What needs to be done:
Only one portion of the data is to be written out: from the line bearing "Where should I click to: Click the bold" through the line bearing "Collapse the Context". Write it exactly as it appears.

Dataset excerpts:

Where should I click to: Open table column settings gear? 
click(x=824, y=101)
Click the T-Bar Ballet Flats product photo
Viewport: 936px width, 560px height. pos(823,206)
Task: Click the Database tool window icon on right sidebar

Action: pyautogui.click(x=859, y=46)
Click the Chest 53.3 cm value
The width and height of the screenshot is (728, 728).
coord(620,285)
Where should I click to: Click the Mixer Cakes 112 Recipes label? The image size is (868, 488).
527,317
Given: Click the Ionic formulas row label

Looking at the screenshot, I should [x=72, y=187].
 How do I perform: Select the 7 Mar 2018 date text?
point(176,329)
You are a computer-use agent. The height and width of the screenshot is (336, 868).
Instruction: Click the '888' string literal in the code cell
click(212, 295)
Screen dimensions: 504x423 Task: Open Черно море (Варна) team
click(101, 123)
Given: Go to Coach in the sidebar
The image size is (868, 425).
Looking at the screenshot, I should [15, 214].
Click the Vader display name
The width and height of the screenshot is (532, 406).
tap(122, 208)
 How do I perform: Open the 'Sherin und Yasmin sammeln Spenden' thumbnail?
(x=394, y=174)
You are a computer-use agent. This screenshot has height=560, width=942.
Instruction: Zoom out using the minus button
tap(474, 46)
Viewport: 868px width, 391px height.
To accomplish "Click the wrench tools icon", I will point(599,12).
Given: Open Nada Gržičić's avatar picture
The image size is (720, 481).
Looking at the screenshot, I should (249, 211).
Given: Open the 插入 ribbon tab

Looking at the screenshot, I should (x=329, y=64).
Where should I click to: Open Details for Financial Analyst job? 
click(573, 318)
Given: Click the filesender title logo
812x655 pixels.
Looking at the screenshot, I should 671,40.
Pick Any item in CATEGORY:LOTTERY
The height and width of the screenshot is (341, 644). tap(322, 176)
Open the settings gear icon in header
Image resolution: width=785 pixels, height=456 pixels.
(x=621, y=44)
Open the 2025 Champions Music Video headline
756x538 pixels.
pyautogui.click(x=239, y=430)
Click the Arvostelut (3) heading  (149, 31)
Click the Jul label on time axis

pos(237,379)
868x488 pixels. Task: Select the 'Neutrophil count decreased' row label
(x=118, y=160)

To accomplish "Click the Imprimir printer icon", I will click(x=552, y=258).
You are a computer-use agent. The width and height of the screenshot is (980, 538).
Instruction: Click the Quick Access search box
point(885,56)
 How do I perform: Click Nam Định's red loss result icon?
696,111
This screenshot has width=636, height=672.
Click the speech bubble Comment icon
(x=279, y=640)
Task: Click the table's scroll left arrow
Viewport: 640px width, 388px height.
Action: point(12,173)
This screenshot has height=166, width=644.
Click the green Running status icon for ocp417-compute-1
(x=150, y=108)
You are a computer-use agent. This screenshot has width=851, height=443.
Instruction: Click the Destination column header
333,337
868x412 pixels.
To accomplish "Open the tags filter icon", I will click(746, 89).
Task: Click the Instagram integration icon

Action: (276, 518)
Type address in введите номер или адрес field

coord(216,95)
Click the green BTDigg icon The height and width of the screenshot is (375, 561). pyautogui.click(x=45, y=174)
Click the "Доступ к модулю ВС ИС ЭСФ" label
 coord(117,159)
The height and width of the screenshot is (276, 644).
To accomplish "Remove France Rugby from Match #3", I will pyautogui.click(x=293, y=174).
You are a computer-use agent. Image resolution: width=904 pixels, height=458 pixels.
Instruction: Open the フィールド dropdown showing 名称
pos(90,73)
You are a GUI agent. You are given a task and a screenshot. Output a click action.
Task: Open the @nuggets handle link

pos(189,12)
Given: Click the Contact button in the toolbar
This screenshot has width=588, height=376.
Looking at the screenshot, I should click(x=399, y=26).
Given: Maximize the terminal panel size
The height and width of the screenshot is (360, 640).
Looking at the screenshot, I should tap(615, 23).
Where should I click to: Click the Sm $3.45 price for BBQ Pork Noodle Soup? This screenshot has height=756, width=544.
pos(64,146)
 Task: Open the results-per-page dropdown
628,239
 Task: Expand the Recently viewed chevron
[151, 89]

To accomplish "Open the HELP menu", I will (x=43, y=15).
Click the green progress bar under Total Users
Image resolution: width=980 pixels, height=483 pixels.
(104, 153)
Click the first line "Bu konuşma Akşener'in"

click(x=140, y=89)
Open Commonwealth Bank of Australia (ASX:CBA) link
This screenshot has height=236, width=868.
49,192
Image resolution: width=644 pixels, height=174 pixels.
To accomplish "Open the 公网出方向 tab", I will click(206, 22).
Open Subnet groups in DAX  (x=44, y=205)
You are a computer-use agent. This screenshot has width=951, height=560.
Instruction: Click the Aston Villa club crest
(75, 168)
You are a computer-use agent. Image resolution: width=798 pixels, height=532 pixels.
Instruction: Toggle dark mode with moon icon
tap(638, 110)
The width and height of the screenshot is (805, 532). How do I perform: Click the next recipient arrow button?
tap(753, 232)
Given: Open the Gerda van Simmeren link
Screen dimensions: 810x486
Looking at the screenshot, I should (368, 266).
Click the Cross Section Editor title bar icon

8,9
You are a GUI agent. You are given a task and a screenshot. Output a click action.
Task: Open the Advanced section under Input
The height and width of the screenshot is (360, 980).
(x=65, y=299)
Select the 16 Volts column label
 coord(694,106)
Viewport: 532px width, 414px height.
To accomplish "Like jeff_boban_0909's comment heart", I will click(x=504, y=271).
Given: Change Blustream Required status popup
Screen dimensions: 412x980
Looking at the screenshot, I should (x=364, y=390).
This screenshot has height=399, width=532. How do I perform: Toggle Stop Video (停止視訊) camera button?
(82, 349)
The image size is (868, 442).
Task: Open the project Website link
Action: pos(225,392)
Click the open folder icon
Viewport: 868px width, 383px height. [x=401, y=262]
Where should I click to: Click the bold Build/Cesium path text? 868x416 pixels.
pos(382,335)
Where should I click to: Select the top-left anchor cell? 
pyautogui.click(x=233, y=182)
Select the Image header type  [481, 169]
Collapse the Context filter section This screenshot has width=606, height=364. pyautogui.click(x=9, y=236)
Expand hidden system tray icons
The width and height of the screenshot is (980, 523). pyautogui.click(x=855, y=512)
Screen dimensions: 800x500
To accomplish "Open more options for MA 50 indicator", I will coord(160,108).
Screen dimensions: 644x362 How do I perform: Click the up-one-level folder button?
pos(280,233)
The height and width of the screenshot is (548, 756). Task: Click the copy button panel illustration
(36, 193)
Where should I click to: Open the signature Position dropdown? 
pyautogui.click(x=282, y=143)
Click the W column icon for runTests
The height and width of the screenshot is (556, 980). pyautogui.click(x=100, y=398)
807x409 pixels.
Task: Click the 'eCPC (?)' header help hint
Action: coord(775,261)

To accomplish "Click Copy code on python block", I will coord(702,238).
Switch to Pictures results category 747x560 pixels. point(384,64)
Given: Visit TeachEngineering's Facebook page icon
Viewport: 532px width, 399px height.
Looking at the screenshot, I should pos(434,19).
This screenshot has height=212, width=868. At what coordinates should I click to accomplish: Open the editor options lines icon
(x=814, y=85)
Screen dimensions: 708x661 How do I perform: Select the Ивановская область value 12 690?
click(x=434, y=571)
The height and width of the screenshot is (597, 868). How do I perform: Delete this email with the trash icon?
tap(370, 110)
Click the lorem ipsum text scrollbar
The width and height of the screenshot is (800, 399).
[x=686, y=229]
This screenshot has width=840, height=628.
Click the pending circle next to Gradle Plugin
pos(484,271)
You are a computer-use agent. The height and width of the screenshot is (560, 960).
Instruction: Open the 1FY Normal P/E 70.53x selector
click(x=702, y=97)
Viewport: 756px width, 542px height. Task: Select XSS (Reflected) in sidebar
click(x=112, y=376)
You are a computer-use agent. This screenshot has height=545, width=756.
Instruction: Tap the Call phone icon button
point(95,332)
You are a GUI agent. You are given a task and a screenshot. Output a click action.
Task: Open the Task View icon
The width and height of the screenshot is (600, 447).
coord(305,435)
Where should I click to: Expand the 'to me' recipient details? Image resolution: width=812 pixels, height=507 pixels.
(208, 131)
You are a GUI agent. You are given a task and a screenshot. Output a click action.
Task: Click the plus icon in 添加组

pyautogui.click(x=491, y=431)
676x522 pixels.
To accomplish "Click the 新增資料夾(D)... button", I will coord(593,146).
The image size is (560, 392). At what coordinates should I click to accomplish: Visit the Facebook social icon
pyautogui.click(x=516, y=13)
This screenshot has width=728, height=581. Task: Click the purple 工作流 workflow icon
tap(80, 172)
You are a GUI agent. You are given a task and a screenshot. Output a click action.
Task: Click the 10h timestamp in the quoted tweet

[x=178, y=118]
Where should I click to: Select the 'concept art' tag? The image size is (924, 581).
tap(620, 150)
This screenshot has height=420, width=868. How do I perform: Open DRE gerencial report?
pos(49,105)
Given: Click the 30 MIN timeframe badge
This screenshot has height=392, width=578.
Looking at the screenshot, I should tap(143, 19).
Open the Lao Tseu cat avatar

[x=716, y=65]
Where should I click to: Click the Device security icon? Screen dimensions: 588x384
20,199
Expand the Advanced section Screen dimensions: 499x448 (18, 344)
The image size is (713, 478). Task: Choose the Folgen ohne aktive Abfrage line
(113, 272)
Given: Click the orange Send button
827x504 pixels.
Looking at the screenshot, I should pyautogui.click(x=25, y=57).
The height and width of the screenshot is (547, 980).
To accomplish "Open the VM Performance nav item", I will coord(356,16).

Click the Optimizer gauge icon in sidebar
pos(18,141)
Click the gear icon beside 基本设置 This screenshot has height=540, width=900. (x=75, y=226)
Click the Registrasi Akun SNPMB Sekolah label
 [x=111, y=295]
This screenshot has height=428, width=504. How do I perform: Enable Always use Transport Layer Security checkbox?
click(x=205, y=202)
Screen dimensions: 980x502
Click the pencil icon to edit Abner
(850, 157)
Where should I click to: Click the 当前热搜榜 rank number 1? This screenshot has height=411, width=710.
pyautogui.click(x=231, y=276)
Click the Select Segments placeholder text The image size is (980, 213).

Output for this task:
Where should I click to: Click the bold Build/Cesium path text? 868x416 pixels.
pos(382,335)
Where should I click to: Select the top-left anchor cell? 
pyautogui.click(x=233, y=182)
Select the Image header type  [481, 169]
Collapse the Context filter section This screenshot has width=606, height=364. pyautogui.click(x=9, y=236)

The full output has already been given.